If you are going to be backpacking to a few different countries in the continent, you'll want to make sure every piece of clothing you bring with you can earn its keep - can you wear it with the other items you take with you? Is it durable enough to last however long you're backpacking for? Does it look okay without being ironed? 

When I sort out my clothes for travelling, I always treat it like a mini capsule wardrobe, making sure I pack items that can be worn in multiple combinations. This normally means I pack a fair amount of clothing in block colours with a couple of patterned pieces thrown in (I only pack one or two black items as black really absorbs heat, and you want to be staying as cool as possible in Southeast Asia). 

Regardless of how long you're heading to this beautiful part of the world for, I'm going to split up your travel wardrobe into different sections to help you to figure out what to pack and what to leave at home. 

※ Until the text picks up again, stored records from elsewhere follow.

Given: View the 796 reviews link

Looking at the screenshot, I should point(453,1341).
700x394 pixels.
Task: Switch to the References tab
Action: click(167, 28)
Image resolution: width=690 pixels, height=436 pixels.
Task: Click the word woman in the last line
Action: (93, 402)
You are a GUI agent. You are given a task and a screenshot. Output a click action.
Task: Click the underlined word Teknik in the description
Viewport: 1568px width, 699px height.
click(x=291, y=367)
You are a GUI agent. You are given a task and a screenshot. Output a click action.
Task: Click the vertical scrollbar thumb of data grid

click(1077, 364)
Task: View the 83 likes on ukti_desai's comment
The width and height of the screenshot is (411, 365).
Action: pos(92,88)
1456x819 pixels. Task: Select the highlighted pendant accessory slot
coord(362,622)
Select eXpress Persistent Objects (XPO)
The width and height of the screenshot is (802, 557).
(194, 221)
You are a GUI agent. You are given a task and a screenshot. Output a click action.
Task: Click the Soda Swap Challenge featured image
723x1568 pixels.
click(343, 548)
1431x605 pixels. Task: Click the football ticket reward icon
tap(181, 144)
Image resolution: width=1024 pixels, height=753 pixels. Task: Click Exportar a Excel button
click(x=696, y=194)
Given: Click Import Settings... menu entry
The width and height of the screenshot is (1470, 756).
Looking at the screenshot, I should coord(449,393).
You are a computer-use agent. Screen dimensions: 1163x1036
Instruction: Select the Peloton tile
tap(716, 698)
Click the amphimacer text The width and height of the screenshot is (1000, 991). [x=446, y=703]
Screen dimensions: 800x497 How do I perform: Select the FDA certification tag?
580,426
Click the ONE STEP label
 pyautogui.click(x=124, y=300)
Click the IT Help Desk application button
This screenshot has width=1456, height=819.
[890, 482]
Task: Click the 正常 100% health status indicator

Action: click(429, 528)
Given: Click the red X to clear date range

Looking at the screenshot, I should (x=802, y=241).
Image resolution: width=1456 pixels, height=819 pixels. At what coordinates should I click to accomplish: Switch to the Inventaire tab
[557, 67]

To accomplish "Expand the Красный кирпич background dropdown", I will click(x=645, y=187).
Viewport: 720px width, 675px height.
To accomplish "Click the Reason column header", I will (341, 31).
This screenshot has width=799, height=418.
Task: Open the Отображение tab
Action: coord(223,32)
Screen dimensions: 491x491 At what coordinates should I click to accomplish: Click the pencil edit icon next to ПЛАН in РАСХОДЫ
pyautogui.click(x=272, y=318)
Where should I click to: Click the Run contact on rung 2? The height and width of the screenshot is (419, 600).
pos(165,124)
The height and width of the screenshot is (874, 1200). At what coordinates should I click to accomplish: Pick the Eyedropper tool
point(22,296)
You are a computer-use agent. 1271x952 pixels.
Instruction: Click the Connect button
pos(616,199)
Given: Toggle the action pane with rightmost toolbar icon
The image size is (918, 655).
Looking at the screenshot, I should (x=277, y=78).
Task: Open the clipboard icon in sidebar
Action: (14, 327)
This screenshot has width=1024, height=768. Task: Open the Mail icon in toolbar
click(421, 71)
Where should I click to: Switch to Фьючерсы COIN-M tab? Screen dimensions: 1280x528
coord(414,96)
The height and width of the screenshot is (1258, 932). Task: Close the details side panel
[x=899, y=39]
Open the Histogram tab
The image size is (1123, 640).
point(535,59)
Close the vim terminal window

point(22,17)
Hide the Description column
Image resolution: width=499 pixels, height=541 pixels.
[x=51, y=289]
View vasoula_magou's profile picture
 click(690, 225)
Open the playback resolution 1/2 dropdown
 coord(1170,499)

Tegallalang Rice Terrace, Bali
Tegallalang Rice Terrace, Bali

Separates like tops, blouses, shorts and trousers

I practically lived in separates during my time in Southeast Asia - they were easy to wear, comfy, and great for rolling to pack in my backpack. Make sure you go for thin elasticated waistlines as thicker ones can get super sweaty (disgusting but true) and try and avoid denim. I ended up taking only one pair of denim shorts and jeans and only reached for them if I was in a colder climate. 

Elephant pants, however touristy, will be your best friend as they keep you cool while keeping you respectfully covered if you're visiting temples or religious areas. 

Dresses and jumpsuits

A great option for going out in the evening, try and bring a few in varying lengths to give yourself a few more options when going somewhere where you need to dress respectfully. This is where you can add in a few crazy prints and colours if you feel like you're lacking that in your separates. 


This is for if you plan on working out (obviously) but also if you are planning on going on any hikes or adventure activities. I also found that my go-to travel uniform was leggings, a t-shirt and a hoodie for maximum comfort. 

Bayon Temple at Angkor Wat, Cambodia
Bayon Temple at Angkor Wat, Cambodia


With this, I'm mainly covering things to help you cover up if you're heading to a temple. While some temples let you hire out a robe, others won't even let you in the gate without being covered. To make life easier, throw in a couple of coverups like kimonos, light cardigans or even a long scarf that you can wrap around your shoulders as long as it isn't see-through. You might also find they come in handy in the evening if the temperature drops.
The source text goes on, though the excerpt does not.